## DATASET EXCERPTS
-.-.-
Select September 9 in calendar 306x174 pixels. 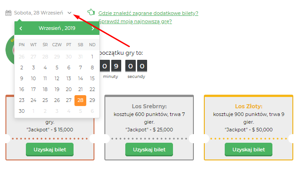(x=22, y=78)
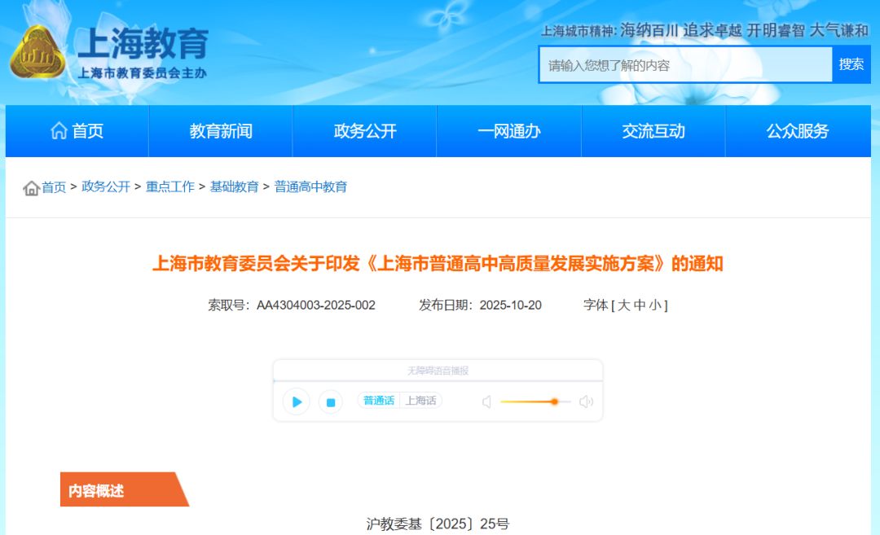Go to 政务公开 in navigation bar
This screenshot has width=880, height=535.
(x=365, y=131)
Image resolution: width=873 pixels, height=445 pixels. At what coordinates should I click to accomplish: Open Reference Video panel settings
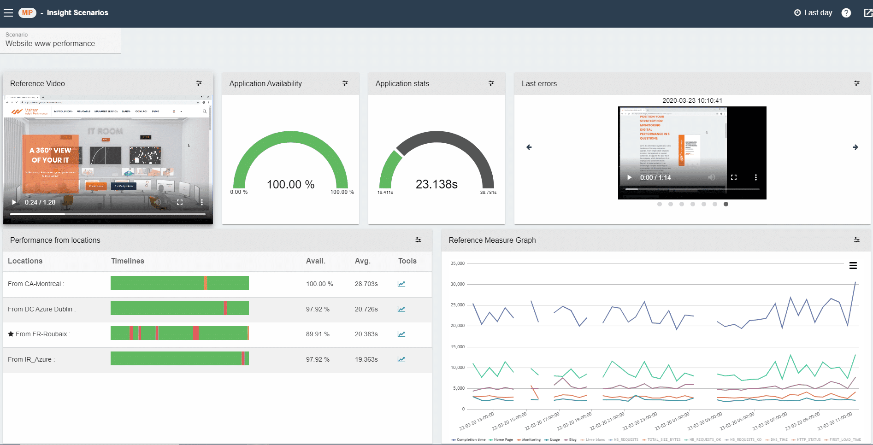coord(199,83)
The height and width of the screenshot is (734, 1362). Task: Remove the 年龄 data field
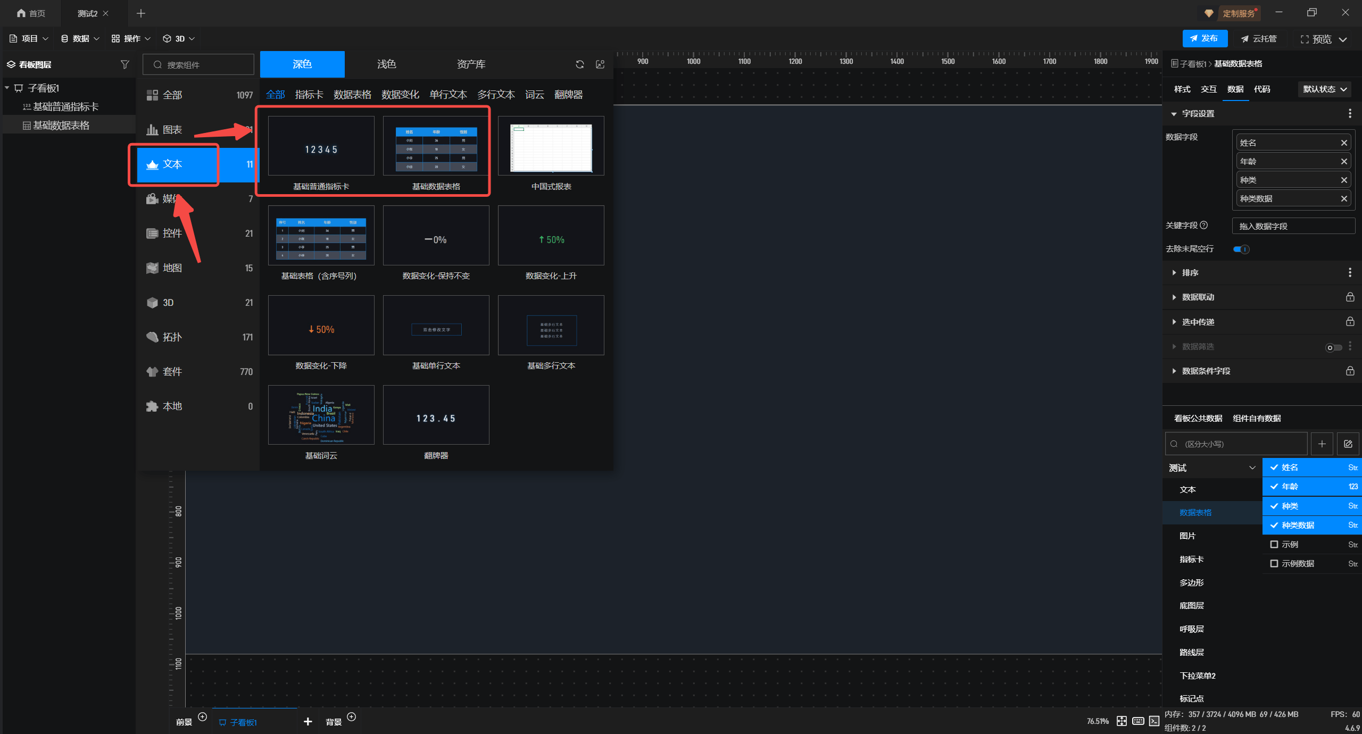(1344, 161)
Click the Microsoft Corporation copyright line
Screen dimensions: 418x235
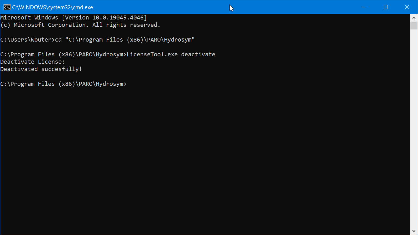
-.-.-
## WHAT IS ASKED
Return, unchanged, the lines of the records from the line containing "Image resolution: width=873" through the end of the records, both ends included, and leave out the pictures.

## EXERCISE OUTPUT
Image resolution: width=873 pixels, height=445 pixels. At what coordinates should I click to accomplish: Open Reference Video panel settings
coord(199,83)
The height and width of the screenshot is (734, 1362). Task: Remove the 年龄 data field
(1344, 161)
Click the Microsoft Corporation copyright line
Screen dimensions: 418x235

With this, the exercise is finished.